What you have to do — In the humor piece about signs of getting old, copy the part that starts with the words containing "August 27th, 2009" and ends with "face into suede.", swapping "woolly mammoths" for "dinosaurs".

Text extract —
————————

August 27th, 2009 Cat: Humor with No Comments »

Is your rocker-recliner being circled by buzzards? Do you have an overpowering urge to embroider a doily? Have you recently soiled your bed? These and many other sinister signs of rapidly advancing age will be irreverently revealed in this totally unscientific article.

Top 10 Signs That You’re Getting Old

> In the Spring, your fancy turns to thoughts of bringing up phlegm.

> You know how woolly mammoths did it.

> You only continue to work for the death benefits.

> Sun damage has turned more than 50% of your face into suede.

> You assume that “The Grateful Dead” were a bunch of women with oversexed husbands.

> Your favorite pickup joint has emergency pull chains in the rest rooms.

> More and more friends are dying in tongue scrapper accidents.

> All your girlfriends are on the lookout for a good stool softener.

————————

Source records
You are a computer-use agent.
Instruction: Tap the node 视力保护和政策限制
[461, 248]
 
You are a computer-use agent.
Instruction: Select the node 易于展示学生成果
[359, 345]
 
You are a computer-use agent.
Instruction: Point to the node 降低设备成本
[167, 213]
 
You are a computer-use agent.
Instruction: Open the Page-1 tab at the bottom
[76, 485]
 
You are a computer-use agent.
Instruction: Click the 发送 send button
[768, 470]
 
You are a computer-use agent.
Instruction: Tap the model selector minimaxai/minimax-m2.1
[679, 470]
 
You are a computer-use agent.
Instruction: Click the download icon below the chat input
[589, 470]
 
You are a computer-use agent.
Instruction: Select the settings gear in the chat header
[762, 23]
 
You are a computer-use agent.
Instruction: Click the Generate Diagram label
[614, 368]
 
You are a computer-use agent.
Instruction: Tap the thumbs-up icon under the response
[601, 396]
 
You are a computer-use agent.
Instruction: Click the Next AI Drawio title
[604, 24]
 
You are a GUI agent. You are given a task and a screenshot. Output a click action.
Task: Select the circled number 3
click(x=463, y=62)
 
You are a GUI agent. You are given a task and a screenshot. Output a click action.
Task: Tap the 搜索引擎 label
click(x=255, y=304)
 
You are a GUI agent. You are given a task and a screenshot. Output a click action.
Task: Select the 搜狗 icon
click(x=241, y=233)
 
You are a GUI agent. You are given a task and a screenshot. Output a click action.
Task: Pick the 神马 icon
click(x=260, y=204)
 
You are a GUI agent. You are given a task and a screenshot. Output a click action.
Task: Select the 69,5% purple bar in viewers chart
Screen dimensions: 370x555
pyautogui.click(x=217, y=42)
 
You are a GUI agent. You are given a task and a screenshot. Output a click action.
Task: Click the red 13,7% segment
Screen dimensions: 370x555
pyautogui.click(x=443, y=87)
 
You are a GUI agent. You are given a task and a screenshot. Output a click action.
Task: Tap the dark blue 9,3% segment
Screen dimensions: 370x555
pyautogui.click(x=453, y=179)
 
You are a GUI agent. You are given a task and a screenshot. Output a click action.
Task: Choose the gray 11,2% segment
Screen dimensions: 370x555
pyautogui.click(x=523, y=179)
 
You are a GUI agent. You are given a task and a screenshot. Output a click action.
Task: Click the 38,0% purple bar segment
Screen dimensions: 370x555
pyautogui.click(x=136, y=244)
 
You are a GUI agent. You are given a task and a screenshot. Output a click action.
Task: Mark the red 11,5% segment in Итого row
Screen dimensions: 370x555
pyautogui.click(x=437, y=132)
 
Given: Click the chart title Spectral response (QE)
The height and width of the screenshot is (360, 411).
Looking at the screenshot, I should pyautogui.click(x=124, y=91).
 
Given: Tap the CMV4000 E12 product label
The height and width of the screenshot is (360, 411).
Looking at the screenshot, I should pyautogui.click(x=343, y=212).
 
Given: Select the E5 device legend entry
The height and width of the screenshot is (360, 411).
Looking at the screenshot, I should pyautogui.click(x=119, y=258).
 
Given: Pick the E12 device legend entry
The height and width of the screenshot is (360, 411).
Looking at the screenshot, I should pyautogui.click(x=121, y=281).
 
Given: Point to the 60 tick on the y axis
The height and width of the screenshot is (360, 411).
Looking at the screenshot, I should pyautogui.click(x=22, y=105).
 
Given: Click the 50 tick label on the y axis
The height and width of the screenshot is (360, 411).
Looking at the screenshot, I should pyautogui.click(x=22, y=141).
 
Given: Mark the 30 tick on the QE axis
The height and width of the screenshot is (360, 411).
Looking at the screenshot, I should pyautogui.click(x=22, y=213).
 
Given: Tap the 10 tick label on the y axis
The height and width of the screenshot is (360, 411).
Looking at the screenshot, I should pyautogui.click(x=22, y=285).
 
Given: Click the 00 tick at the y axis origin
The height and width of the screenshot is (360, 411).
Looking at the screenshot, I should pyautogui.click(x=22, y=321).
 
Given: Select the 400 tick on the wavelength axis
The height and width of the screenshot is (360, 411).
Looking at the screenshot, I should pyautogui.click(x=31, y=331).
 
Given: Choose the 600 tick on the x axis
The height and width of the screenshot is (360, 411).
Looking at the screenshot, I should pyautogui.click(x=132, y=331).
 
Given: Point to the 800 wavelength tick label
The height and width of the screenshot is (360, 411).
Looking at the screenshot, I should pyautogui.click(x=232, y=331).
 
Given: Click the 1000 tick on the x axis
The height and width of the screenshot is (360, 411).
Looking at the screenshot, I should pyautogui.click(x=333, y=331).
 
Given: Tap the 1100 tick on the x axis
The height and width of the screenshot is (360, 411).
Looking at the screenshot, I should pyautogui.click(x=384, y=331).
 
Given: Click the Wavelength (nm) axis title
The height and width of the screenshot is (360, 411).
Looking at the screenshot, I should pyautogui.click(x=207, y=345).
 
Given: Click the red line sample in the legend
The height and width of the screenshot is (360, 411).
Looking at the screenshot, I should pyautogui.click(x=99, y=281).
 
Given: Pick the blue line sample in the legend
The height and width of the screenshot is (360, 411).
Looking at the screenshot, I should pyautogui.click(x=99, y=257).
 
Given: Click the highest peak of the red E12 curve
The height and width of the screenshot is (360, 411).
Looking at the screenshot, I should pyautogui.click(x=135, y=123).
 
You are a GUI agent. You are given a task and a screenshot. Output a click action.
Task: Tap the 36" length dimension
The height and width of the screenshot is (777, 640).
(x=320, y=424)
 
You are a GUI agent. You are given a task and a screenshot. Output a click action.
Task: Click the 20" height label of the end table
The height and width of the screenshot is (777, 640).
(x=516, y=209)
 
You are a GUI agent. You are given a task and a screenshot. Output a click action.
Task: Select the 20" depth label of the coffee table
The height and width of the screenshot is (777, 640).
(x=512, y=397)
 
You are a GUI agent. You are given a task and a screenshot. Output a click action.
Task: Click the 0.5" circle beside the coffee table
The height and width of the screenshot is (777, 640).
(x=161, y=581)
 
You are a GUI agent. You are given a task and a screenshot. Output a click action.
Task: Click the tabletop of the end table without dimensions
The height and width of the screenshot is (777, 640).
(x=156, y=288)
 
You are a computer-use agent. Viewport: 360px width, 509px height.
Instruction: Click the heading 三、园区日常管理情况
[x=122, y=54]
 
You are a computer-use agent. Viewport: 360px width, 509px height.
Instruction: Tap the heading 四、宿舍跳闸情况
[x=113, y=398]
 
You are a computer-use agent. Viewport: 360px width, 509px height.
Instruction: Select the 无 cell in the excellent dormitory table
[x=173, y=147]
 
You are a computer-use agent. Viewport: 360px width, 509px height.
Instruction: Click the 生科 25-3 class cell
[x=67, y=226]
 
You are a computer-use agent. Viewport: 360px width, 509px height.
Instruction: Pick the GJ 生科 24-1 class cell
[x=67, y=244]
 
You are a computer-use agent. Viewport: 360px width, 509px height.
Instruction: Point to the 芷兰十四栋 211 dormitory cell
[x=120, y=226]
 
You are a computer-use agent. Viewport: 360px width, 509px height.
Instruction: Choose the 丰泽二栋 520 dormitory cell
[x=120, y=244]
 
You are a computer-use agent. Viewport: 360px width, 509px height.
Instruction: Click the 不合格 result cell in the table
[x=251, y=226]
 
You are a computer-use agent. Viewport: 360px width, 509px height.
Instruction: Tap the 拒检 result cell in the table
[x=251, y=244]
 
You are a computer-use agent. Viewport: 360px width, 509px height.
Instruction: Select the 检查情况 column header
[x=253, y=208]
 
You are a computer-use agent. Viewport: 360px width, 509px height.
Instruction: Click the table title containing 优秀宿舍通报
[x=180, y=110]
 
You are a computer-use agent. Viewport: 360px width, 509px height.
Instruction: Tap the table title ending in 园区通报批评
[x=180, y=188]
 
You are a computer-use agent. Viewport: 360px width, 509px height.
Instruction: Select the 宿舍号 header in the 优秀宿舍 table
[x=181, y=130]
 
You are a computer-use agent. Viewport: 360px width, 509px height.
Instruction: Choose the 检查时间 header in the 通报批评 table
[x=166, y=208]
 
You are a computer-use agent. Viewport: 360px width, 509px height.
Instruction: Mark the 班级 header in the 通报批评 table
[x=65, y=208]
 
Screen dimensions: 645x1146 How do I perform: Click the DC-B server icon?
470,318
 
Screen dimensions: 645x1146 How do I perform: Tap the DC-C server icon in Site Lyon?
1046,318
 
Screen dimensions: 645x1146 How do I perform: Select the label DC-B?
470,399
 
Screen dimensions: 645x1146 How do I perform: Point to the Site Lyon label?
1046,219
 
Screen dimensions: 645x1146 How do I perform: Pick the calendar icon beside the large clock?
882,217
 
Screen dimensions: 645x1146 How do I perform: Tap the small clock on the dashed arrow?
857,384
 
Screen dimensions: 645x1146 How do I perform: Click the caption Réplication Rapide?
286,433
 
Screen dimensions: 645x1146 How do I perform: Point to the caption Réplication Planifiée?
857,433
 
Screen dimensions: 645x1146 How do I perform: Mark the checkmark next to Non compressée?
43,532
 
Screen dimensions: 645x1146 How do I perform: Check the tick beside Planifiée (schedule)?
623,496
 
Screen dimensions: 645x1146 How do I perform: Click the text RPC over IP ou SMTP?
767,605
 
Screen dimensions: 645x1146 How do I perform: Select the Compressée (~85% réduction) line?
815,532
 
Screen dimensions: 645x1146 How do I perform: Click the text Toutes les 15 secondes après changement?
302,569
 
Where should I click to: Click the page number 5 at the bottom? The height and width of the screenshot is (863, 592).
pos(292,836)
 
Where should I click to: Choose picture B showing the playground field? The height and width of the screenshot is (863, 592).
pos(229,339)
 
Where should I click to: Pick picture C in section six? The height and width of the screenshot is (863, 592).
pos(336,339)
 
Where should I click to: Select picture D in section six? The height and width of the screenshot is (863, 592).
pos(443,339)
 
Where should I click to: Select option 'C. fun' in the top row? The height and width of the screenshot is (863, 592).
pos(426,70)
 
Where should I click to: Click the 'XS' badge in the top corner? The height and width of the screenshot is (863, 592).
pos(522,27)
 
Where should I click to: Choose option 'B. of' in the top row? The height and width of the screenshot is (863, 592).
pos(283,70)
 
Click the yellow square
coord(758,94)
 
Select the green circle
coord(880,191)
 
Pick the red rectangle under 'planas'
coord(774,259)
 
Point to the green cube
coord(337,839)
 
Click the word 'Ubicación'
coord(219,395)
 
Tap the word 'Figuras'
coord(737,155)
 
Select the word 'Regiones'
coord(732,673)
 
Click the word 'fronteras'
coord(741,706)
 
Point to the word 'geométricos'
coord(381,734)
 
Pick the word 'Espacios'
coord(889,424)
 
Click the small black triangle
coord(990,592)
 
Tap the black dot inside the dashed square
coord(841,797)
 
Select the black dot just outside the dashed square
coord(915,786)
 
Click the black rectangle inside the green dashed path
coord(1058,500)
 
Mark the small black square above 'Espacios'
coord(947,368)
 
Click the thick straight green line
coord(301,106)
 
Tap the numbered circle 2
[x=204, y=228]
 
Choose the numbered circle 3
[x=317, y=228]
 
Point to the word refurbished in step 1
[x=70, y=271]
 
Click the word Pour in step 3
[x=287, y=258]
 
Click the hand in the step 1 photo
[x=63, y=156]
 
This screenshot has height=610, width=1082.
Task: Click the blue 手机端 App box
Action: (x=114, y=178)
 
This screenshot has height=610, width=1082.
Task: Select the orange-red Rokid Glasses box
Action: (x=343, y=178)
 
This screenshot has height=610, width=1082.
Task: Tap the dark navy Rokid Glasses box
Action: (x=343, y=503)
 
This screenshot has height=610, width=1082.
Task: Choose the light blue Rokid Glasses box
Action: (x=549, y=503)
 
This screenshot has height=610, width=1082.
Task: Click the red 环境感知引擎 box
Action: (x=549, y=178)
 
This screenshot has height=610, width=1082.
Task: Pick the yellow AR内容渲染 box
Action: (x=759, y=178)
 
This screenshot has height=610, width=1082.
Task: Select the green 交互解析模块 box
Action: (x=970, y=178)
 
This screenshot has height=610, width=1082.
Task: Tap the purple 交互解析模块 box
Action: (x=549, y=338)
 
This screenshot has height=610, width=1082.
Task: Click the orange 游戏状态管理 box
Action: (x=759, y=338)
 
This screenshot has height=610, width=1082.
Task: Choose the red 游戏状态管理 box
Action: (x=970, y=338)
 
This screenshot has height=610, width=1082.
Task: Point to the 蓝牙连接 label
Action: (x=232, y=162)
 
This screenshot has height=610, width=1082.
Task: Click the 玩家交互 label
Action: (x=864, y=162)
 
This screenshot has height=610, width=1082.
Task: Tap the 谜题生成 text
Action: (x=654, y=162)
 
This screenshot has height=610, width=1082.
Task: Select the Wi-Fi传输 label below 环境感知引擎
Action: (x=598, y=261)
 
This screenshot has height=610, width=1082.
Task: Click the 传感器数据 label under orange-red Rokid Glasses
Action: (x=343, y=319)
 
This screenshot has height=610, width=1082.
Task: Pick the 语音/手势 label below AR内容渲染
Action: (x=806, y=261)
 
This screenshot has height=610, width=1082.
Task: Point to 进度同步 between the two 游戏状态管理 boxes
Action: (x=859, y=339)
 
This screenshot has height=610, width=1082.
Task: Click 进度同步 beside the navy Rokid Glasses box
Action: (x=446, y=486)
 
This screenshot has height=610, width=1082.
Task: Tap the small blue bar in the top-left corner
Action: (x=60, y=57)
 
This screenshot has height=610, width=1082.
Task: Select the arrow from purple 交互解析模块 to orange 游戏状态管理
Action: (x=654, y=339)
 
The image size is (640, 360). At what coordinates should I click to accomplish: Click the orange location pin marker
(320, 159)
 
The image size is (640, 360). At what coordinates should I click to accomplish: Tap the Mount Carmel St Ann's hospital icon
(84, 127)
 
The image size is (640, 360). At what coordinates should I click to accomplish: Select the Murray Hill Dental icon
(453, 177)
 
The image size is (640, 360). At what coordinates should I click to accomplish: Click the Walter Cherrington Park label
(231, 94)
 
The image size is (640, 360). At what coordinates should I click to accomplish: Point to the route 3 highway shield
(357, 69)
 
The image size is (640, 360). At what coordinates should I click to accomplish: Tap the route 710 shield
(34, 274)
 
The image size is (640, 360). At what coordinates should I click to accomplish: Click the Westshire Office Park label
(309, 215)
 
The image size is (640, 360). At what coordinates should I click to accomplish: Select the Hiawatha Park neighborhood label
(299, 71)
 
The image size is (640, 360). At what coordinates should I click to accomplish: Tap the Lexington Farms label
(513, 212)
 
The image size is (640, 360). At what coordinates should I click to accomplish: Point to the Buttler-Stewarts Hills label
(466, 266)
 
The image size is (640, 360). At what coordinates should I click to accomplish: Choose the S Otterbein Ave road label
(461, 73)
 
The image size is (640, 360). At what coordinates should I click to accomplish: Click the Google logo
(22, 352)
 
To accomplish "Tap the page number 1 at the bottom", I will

————————

Answer —
August 27th, 2009 Cat: Humor with No Comments »

Is your rocker-recliner being circled by buzzards? Do you have an overpowering urge to embroider a doily? Have you recently soiled your bed? These and many other sinister signs of rapidly advancing age will be irreverently revealed in this totally unscientific article.

Top 10 Signs That You’re Getting Old

> In the Spring, your fancy turns to thoughts of bringing up phlegm.

> You know how dinosaurs did it.

> You only continue to work for the death benefits.

> Sun damage has turned more than 50% of your face into suede.